** Opening DATA PROVIDED block **

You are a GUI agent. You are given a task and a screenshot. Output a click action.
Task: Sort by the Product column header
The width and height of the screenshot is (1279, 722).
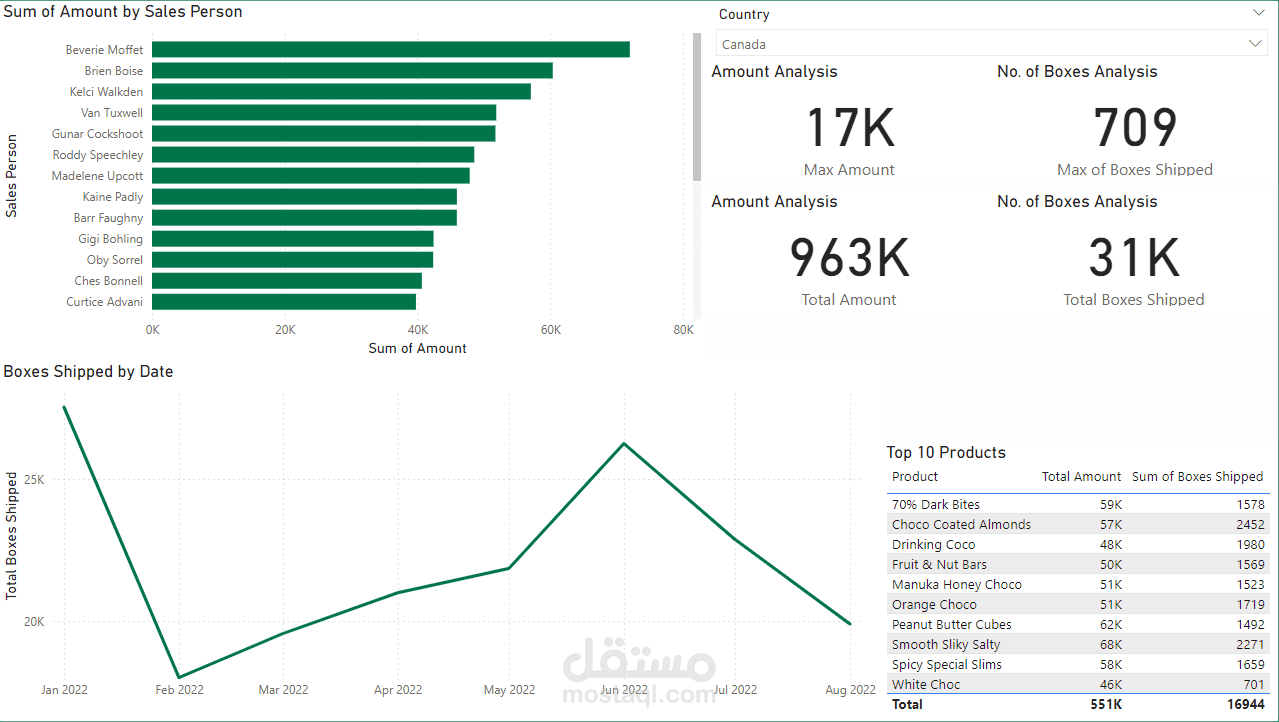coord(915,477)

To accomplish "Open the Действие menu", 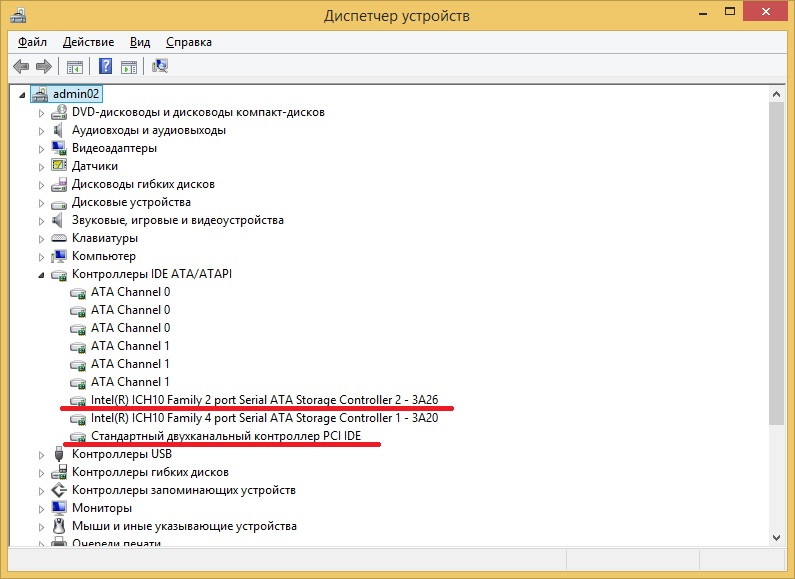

** Closing DATA PROVIDED block **

EXERCISE BRIEF
Reproduce the data exactly, please, and omit its pictures.

EXERCISE RESULT
You are a GUI agent. You are given a task and a screenshot. Output a click action.
Task: Sort by the Product column header
The width and height of the screenshot is (1279, 722).
coord(915,477)

To accomplish "Open the Действие menu", 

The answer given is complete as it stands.